JUDGMENT 1. - The instant criminal appeal has been filed by the appellant Daya Ram under Section 374 (2) of Cr.P.C. in which he has challenged the judgment dated 20.12.1993 passed by Special Judge, SC/ST (Prevention of Attrocity cases), Pratapgarh District Chittorgarh in Special Sessions Case No.68/93 whereby the accused appellant was convicted for offence under Section 3 (1) (x) of SC/ST (Prevention of Attrocities Cases) Act, 1989 (hereinafter referred to as the Act of 1989) and sentenced to six months RI along with fine of Rs. 100 and in default of payment of fine to further undergo three months simple imprisonment. 2. As per facts of the case, upon complaint filed by one Bal Mukan @ Mukand Lal S/o Shambho Raidas at police station Rathajana District Chittorgarh, a case under Section 147, 149 and 302 I.P.C. read with Section 3 (1) (x) of the Act of 1989 was registered against three persons namely Daya Ram (appellant), Mst. Kari Bai and Mst. Keshi Bai. In the complaint, it is specifically alleged by the complainant that his wife Bali Bai went to the well of Deva Gayari at about 11.30 a.m. for drinking water. Daughters of Deva Gayari, Mst. Kari Bai, Keshi Bai and Daya Ram S/o Gulabchand, Samrath S/o Bhanwar, Bhoma S/o Bheru Meena and Bheru S/o Rama Meenu were there and all above persons made allegation against Bali Bai that she stolen ornament 'hasli' and Kari Bai and all other persons assaulted her and ran away from the place of occurrence. A serious allegation was also levelled against his wife for committing theft and after above incident, Sarpanch Deep Singh and other persons came to his house but complainant was ill. The Sarpanch Daya Ram said that your wife has committed theft of ornament 'hasli' from neck of his sister's son and she is sitting on the well of Badri. Upon said information received by the complainant, he went to the place of occurrence where the body of his wife Bali Bai was lying and she was dead. 3. The complainant lodged FIR, thereafter, investigation was conducted for the said incident and after investigation ultimately challan was filed against three persons namely Daya Ram (appellant), Mst. Kari Bai and Mst. Kesi Bai for committing offence under Sections 147-302 and 149 I.P.C. and Section 3 (1) (x) of the Act of 1989. 4.
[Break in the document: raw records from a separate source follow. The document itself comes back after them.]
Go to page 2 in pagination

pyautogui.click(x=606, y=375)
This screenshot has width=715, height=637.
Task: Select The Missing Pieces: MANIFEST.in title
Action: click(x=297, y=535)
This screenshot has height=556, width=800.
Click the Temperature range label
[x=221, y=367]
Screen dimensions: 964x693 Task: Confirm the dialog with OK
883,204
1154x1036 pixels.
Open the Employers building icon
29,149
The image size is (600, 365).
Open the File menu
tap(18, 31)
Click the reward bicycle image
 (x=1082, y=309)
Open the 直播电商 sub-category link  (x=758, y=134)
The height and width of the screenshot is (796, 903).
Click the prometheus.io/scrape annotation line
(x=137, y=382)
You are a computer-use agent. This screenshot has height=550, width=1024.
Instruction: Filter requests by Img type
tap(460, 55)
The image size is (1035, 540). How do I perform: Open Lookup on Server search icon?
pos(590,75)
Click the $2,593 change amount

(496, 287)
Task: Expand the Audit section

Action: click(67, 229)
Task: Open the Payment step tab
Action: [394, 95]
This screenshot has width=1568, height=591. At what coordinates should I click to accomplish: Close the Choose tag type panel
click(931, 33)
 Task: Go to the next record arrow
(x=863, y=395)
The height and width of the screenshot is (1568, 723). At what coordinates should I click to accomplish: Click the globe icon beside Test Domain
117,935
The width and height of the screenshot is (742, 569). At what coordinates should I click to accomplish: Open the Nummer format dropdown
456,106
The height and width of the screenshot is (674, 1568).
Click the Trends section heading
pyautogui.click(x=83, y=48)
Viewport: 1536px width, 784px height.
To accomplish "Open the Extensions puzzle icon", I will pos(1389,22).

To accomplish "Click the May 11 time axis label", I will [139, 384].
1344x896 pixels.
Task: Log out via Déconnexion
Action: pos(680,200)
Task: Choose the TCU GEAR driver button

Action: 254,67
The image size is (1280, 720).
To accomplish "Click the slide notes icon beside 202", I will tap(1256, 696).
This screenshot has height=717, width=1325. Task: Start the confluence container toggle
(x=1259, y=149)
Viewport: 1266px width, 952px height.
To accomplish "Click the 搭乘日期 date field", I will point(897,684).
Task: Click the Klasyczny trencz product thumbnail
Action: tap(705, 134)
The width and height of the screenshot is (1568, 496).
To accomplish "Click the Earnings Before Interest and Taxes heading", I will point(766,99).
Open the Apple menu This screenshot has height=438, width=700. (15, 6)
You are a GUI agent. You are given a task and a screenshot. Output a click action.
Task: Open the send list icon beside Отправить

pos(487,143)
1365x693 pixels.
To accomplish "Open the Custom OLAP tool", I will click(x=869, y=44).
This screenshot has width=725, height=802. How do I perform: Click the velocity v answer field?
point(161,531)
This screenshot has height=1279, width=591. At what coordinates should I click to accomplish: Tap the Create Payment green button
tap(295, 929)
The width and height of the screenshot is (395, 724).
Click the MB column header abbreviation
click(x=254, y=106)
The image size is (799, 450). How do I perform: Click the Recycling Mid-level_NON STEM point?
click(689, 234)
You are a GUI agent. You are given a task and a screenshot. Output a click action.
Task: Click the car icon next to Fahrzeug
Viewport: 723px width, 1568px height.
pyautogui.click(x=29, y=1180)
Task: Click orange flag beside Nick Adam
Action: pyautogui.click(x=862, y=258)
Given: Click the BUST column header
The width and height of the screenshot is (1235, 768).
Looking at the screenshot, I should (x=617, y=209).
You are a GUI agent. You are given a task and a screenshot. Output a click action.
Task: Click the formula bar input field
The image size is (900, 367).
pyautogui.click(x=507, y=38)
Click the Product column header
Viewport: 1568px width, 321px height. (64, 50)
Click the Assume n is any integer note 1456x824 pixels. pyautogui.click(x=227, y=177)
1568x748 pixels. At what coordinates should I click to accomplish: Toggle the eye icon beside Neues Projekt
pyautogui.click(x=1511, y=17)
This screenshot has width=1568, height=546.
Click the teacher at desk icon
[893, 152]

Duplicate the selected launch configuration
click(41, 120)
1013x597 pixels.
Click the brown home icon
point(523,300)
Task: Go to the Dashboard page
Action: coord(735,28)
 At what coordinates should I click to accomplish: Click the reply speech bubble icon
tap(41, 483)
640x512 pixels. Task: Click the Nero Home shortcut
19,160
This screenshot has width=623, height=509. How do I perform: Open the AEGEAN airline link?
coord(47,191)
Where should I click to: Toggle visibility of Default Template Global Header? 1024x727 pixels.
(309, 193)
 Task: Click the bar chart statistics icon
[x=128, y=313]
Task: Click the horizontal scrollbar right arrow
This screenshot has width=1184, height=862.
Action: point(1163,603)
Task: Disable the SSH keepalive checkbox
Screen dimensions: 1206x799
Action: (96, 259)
3. The complainant lodged FIR, thereafter, investigation was conducted for the said incident and after investigation ultimately challan was filed against three persons namely Daya Ram (appellant), Mst. Kari Bai and Mst. Kesi Bai for committing offence under Sections 147-302 and 149 I.P.C. and Section 3 (1) (x) of the Act of 1989. 4. After filing challan in the Court of A.M.J.M., Pratapgarh, the concerned Magistrate committed the case to the Sessions Court from where the case was transferred to the Court of Special Judge, SC/ST (Prevention of Attorcities Cases), Pratapgarh, District Chittorgarh for trial. 5. In the trial, as many as 14 witnesses were examined from the prosecution side and after recording evidence of prosecution, statement of all the accused under Section 313 Cr.P.C. were recorded and no oral evidence is produced by the accused in defence. The trial Court finally heard the case and acquitted all the three accused persons for offence under Section 147-302 read with Section 149 I.P.C. and from offence under Section 3 (ii) (v) of the Act of 1989 but the present appellant Daya Ram was convicted for offence under Section 3 (1) (x) of the Act of 1989 vide impugned judgment and sentence aforesaid was passed. 6. Learned counsel for the appellant vehemently argued that for convicting the appellant for offence under Section 3 (1) (x) of the Act of 1989, the trial Court relied upon the statement of PW-1 Mukan Lal @ Bal Mukund and PW-2 Deep Singh but upon perusal of statement of these witnesses, it cannot be presumed that any offence under Section 3 (1) (x) of the Act of 1989 is committed by the appellant but trial Court punishment the appellant for the aforesaid offence solely on the basis of statement of interested witnesses for the offence under Section 3 (1) (x) of the Act of 1989 which is not framed against the appellant, more so, for the charge levelled against the appellant for offence under Section 3 (ii) (v) of the Act of 1989, there was no evidence on record, therefore, appellant was acquitted. As per language of Section 3 (1) (x) of the Act of 1989 and the statement of PW-1 and PW-2, it can be said that a gross error has been committed by the trial Court in punishing the appellant for the aforesaid offence.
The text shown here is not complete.